Originally Posted by mort

Hi sendler,
No, it is the road speed that matters the most. Power makes the thing go and the amount of power required at any speed depends on the speed.
If you use the ecomodder calculator here (note: the aero and rolling resistance forces are shown in Newtons) and think motorcycle... you get 30 hp needed to keep going 100 mph.

But the amount of power it takes to accelerate also depends on your speed. The acceleration is just like any other force being applied to the bike. Let's say you want to accelerate at 1 g, and you are going 50 mph. Again according to the ecomodder calculator, that would require 80 hp.
But how much power does it take to accelerate at 1 g at 100 mph. Your speed has doubled so the power has doubled: 160 hp.

So comparing the acceleration at 10 mph and 60 mph means comparing one condition with another that will require 6 times as much power - put another way: The same amount of power available at 10 mph and 60 mph will deliver 1/6th the acceleration.


Also I think the ecomodder calculator is wrong.
-mort

This is incorrect. Your version of physics would make setting land speed records trivially easy.

The power required to overcome aerodynamic drag is not linear, but is instead a cubic function of speed. If it takes 20hp to overcome aerodynamic drag at 50mph, it will take you 160hp to overcome drag at 100mph. If you double your speed, you need eight times (2^3) the power to overcome aerodynamic drag. You also have to factor in rolling resistance and friction, although those are much smaller factors at higher speeds.

So, if you accelerate at 1g at 50mph and it takes 80hp (20hp due to aero drag, 60hp you accelerate your mass at 1g, ignoring rolling resistance), at 100mph you should require 220hp (160hp due to aero drag, 60hp to accelerate your mass at 1g).

Double this hypothetical car's speed again and it will take 1340hp to accelerate at 1g at 200mph.

The ecomodder calculator is valid, but can only give you accurate results if you provide accurate inputs (which are not always easy to determine).

[sendler]

The examples with the pick up trucks is a bit of a trick question. If you knew the gear ratios (as he did on the CBR250R forum) and multiplied through from the engine torque you would see that at that moment the rear wheel torque would be the same in all three gears even though the gears are different and the rpms are different.
.
And from the acceleration chart I can see that I got sidetracked and that acceleration will be increased with increasing rear wheel torque even though that rear wheel torque will average higher when shifting either side of the power peak of the engine.

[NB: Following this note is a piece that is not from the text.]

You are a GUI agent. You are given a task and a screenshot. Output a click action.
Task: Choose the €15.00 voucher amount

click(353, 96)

Not the torque peak of the engine.

[darcane]

Quote:

Originally Posted by sendler

The examples with the pick up trucks is a bit of a trick question. If you knew the gear ratios (as he did on the CBR250R forum) and multiplied through from the engine torque you would see that at that moment the rear wheel torque would be the same in all three gears even though the gears are different and the rpms are different.
.
And from the acceleration chart I can see that I got sidetracked and that acceleration will be increased with increasing rear wheel torque even though that rear wheel torque will average higher when shifting either side of the power peak of the engine. Not the torque peak of the engine.

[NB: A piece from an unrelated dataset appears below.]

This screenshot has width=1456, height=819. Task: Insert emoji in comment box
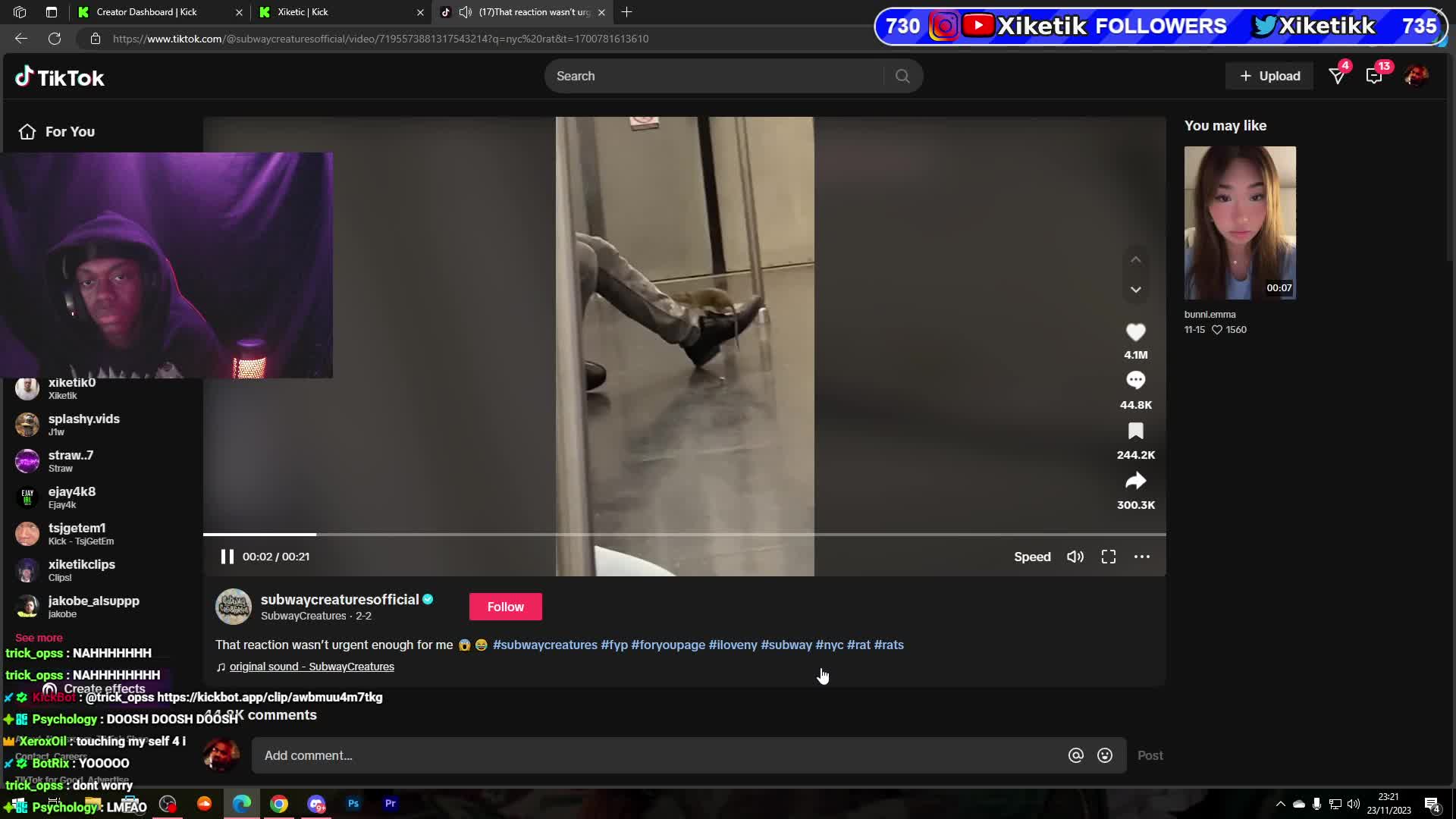1105,755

I hadn't gotten to that question, but yes, if the horsepower is "flat", then acceleration will be the same regardless of which gear you are in.

That said, it is quite unusual to have a flat horsepower curve for a large enough rpm range to span multiple gears at the same speed.

[mort]

Quote:

Originally Posted by darcane

This is incorrect. Your version of physics would make setting land speed records trivially easy.
...
So, if you accelerate at 1g at 50mph and it takes 80hp (20hp due to aero drag, 60hp you accelerate your mass at 1g, ignoring rolling resistance), at 100mph you should require 220hp (160hp due to aero drag, 60hp to accelerate your mass at 1g).

Hi darcane,
My physics is fine. You misunderstood the point of my post.
Yes, the power going to aerodynamic drag grows as the cube of the speed. But what you wrote (above) is wrong regarding acceleration.
Power is force multiplied by speed.
So if it takes 60 hp at 50 mph to accelerate at 1 g, then at 100 mph the power needed to accelerate at 1 g is 120 hp.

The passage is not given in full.